____ Given records

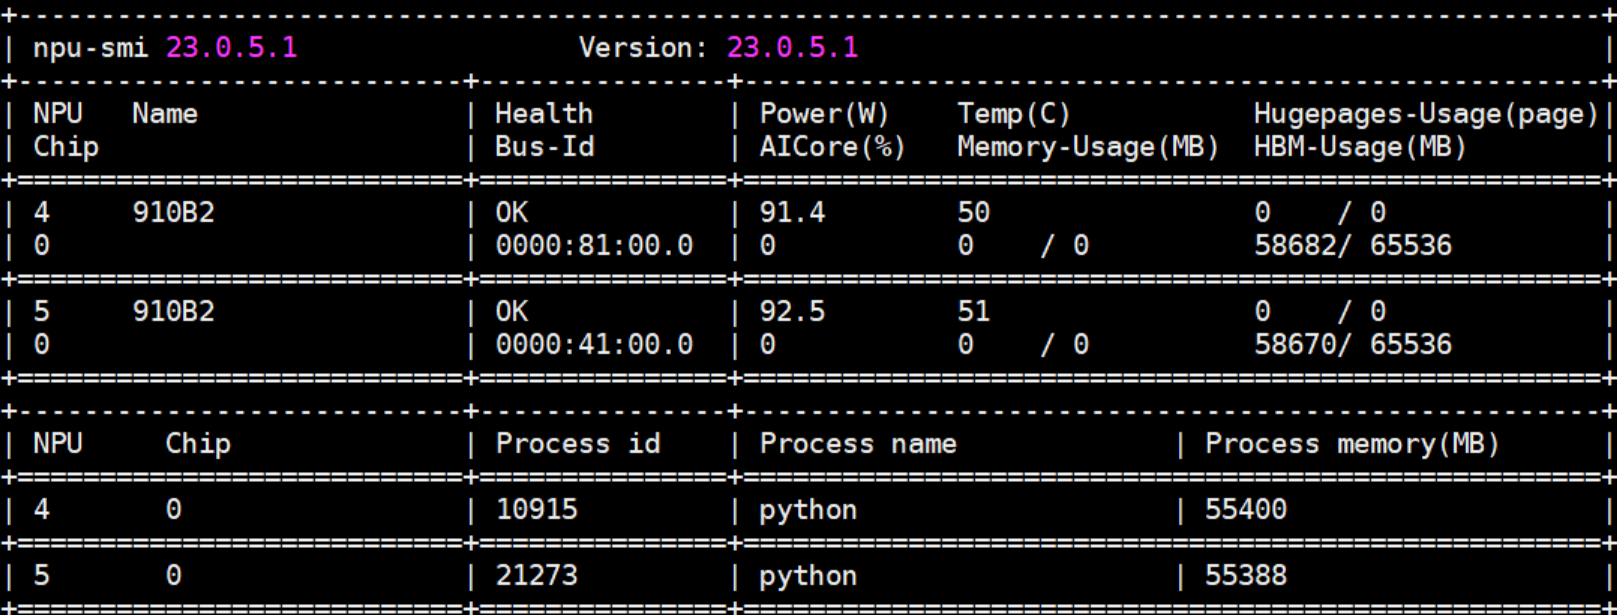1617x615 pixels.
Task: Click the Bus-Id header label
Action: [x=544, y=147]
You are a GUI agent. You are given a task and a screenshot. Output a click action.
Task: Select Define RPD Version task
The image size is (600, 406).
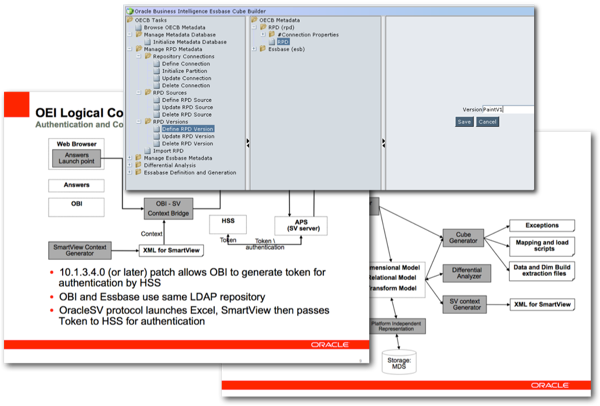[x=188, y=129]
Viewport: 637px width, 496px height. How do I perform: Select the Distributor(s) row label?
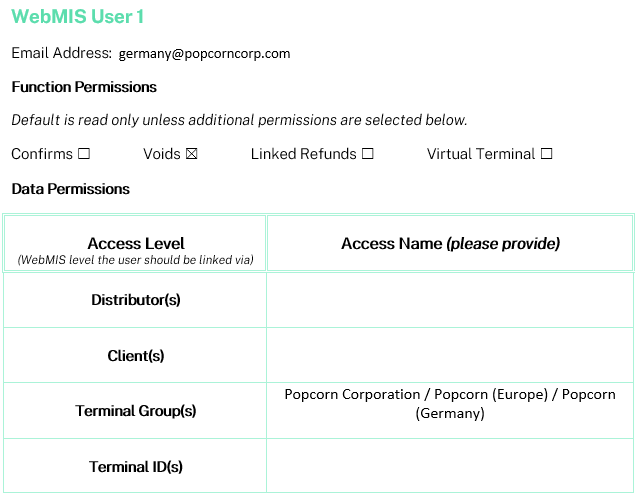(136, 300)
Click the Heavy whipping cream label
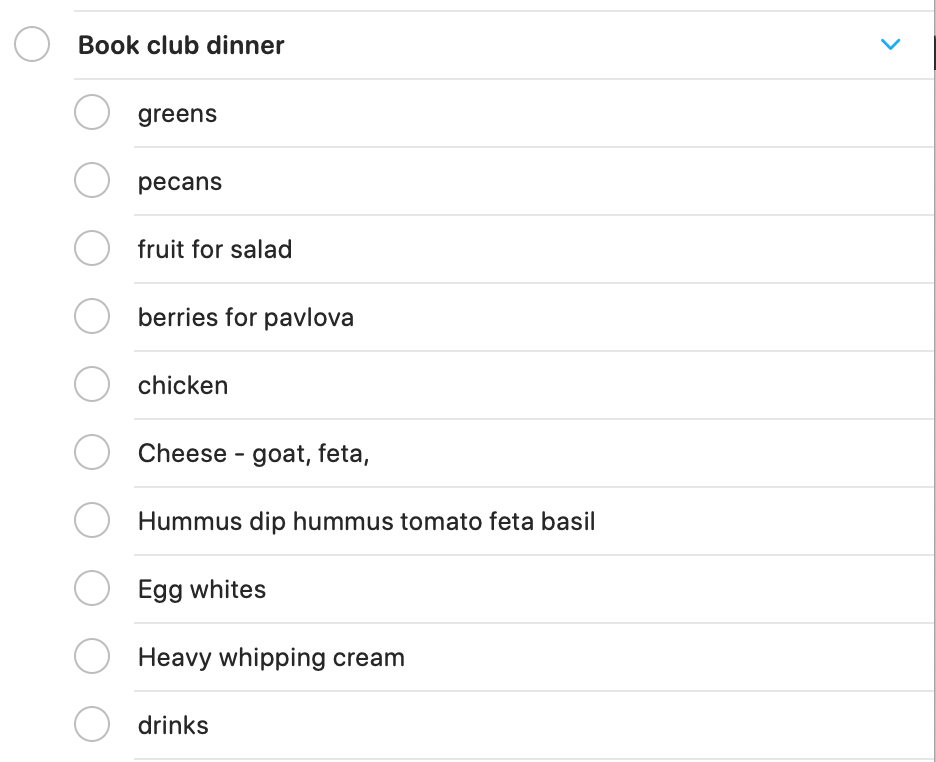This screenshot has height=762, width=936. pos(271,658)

________

▶ [Work required] Each line from the one holding "You are a GUI" through the final line of the data needs to be transcribed exactly. Include both ends, skip the pictures, and add nothing.

▶ [Answer section]
You are a GUI agent. You are given a task and a screenshot. Output a click action.
Task: Select Define RPD Version task
The image size is (600, 406).
[x=188, y=129]
Viewport: 637px width, 496px height. How do I perform: Select the Distributor(s) row label?
(136, 300)
Click the Heavy whipping cream label
This screenshot has height=762, width=936. pos(271,658)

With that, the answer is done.